Writing Health Checks for devices

A health check is a special type of test job, designed to validate that the a test device and the infrastructure around it are suitable for running LAVA tests. Health checks jobs are run periodically to check for equipment and/or infrastructure failures that may have happened. If a health check fails for any device, that device will be automatically taken offline. Reports are available which show these failures and track the general health of the lab.

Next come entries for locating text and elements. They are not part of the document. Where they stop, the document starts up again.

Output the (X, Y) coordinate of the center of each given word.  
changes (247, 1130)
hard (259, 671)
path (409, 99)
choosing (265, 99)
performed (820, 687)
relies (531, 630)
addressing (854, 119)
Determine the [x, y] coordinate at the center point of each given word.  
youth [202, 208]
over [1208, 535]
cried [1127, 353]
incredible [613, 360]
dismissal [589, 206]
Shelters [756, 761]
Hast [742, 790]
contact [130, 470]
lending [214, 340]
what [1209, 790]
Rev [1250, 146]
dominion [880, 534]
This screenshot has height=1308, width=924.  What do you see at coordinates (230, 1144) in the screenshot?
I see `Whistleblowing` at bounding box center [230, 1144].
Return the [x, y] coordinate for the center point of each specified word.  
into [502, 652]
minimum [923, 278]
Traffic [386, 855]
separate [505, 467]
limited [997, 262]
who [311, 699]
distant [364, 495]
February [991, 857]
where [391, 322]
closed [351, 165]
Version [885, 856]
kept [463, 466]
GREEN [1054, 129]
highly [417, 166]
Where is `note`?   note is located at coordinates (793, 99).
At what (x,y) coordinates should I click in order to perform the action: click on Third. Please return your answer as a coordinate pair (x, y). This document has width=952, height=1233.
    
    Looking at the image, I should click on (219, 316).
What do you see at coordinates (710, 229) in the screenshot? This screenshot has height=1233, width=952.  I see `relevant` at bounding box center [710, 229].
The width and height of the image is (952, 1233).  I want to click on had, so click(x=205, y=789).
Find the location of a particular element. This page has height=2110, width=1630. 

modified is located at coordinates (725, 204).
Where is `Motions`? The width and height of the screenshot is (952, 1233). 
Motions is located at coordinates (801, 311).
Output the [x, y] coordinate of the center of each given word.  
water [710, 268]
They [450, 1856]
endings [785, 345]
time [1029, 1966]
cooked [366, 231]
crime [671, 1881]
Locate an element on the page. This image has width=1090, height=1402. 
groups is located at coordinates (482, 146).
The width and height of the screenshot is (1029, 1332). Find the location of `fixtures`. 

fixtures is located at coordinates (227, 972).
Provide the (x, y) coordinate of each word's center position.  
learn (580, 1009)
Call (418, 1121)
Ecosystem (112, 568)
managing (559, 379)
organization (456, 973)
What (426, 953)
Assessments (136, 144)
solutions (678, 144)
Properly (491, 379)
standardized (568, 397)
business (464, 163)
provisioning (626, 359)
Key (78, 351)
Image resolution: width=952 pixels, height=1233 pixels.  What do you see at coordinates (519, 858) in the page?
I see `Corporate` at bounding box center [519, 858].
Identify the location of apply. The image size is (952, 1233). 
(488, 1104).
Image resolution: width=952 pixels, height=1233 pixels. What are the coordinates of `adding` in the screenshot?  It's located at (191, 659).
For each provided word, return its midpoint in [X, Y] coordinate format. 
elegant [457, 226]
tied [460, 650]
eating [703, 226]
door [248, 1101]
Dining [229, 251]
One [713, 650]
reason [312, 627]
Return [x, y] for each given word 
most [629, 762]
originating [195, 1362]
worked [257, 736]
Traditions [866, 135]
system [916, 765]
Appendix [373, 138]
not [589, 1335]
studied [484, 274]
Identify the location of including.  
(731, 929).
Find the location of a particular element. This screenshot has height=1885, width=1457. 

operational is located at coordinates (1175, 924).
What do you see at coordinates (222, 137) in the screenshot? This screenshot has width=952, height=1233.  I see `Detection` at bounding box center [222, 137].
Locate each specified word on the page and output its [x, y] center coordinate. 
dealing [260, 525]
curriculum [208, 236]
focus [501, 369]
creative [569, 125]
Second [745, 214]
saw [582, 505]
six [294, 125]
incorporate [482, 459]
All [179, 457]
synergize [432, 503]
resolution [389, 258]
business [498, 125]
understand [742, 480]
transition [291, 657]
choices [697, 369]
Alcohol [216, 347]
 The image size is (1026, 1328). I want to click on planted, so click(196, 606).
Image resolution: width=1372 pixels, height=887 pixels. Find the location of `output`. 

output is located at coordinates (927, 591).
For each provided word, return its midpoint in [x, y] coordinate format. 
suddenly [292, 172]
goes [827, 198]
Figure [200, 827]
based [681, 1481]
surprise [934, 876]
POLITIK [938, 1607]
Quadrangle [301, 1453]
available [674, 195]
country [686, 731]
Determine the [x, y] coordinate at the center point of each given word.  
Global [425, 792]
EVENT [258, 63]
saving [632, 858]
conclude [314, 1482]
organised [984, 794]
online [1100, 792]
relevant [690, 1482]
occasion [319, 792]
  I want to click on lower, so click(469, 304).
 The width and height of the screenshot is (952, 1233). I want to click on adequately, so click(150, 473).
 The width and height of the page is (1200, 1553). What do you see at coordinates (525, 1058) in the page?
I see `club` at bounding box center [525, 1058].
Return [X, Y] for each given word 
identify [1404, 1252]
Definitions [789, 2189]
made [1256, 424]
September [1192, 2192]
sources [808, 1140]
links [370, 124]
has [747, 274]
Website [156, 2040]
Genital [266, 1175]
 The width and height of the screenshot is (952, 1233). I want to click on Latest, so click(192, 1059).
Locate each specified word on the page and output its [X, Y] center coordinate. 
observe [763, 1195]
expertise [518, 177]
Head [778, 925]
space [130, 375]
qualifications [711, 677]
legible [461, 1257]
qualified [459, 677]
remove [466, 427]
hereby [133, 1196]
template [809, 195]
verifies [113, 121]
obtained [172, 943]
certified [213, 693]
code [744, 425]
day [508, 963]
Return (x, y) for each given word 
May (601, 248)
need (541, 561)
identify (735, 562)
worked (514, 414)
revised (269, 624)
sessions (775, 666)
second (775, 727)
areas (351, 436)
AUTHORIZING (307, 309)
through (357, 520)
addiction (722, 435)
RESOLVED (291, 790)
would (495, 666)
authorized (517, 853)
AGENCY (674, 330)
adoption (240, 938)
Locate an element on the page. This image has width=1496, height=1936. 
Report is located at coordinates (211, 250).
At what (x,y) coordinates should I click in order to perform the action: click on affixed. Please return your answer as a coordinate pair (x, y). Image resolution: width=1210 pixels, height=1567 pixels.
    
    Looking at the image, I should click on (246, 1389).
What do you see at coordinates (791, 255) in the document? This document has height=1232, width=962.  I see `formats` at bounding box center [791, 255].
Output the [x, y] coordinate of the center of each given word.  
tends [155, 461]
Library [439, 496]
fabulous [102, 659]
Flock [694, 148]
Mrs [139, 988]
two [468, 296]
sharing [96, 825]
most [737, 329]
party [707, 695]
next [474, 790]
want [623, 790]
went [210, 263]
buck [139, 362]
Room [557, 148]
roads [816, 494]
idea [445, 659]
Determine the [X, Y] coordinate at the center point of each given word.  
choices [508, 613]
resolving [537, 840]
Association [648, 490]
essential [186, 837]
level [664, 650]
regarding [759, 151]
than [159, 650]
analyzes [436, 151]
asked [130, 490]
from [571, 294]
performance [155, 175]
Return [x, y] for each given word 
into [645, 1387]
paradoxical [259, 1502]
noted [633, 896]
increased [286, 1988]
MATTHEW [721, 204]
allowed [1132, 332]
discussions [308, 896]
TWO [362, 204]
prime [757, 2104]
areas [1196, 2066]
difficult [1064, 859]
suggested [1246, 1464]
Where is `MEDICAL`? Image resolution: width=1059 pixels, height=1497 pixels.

https://validation.linaro.org/scheduler/reports

For any one day where at least one health check failed, there is also a table providing information on the failed checks:

https://validation.linaro.org/scheduler/reports/failures?start=-1&end=0&health_check=1

Health checks are defined in /etc/lava-server/dispatcher-config/health-checks according to the template used by the device. Health checks are run as the lava-health user.

Note

To generate the filename of the health check of a V2 device, the scheduler takes the name of the template extended in the device dictionary (for instance qemu.jinja2 for qemu devices) and replace the extension with .yaml. The health check will be called /etc/lava-server/dispatcher-config/health-checks/qemu.yaml. The health check job database field in the device-type is used for devices which are able to run V1 test jobs. To migrate health checks out of the database, use the lava-server manage migrate-health-checks command. For more information, see https://lists.linaro.org/pipermail/lava-announce/2017-March/000027.html

Note

Admins can temporarily disable health checks for all devices of a given type in the device-type admin page.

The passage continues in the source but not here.